Of course these ended up just being regular playing cards with some code embedded in their visual design.

Then I got to thinking, would it be possible to create a game with aspects of programming with regular playing cards? Or maybe a card game with specialized cards (like cards against humanity or magic the gathering) based on programming? It sounds like a compelling idea, but I immediately realized it’s hard enough to program normally with a compiler telling you when you did wrong. How would you expect that to work reliable within the context of a card game?

But then I thought some sort of augmented reality app on your phone could work as the compiler to validate your work. Phones are abundant enough, and cards should be quite easy to recognize with off-the-shelf libraries. And part of the challenge could be making a program that actually runs.

Anyway, I haven’t thought much further than that, like what kind of play mechanics would be involved, or how you could make something like this even remotely be any fun (multiplayer interactions, etc.). Just thought I’d throw it out there to see what other people thought, or maybe if anyone’s heard of something like this already - something I never thought to even check.

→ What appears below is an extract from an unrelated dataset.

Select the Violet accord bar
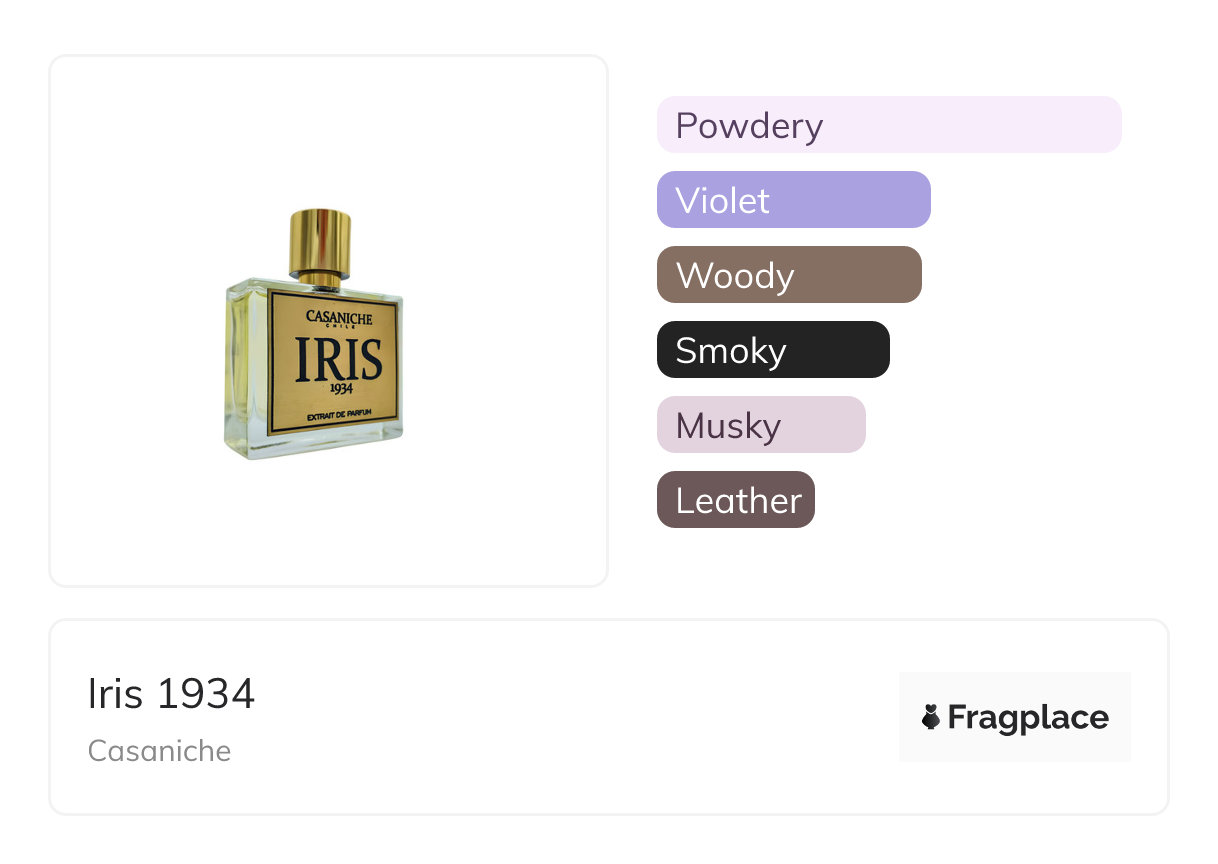The height and width of the screenshot is (864, 1218). pos(793,200)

This Person Does Not Exist
#2

:evilsmirk:

On a more serious note, I’ve seen a few AR+card related things, here one that comes to mind:


I can imagine a game where each card is an assembler/bytecode instruction, and each player plays a hand in a round where you try to optimize the output based on turn-based input. The player with the best hand would win for that turn based on evaluating the instructions.


#3

I would like a card themed after myself. When you pull the card, an accidental infinite loop is applied and the deck bursts in to flames


#4

Are you thinking to move forward with this AR idea and develop something?

Out of interest, what approach would you most likely take?


#5

I like the idea of it, but if we’re being honest, I’ll probably never get around to doing it.

I’d prefer not to have to mess with AR. I think to have to use a phone would be a distraction and a complication. I think you could limit the distraction aspect if you make it an endgame component where, for example, if you have a situation where the game is over and you need it to verify the winner (the phone not being constantly used throughout the game) that could be ok. It doesn’t help with the complication part, though.

If you move away from standard playing cards, I think that gives you more freedom and opportunity to avoid having to depend on something like AR. Then you can do things like enforce what kind of combinations are possible through the design of the cards themselves - an example maybe being laying cards out in a way where shapes along their edges have to match in able to work.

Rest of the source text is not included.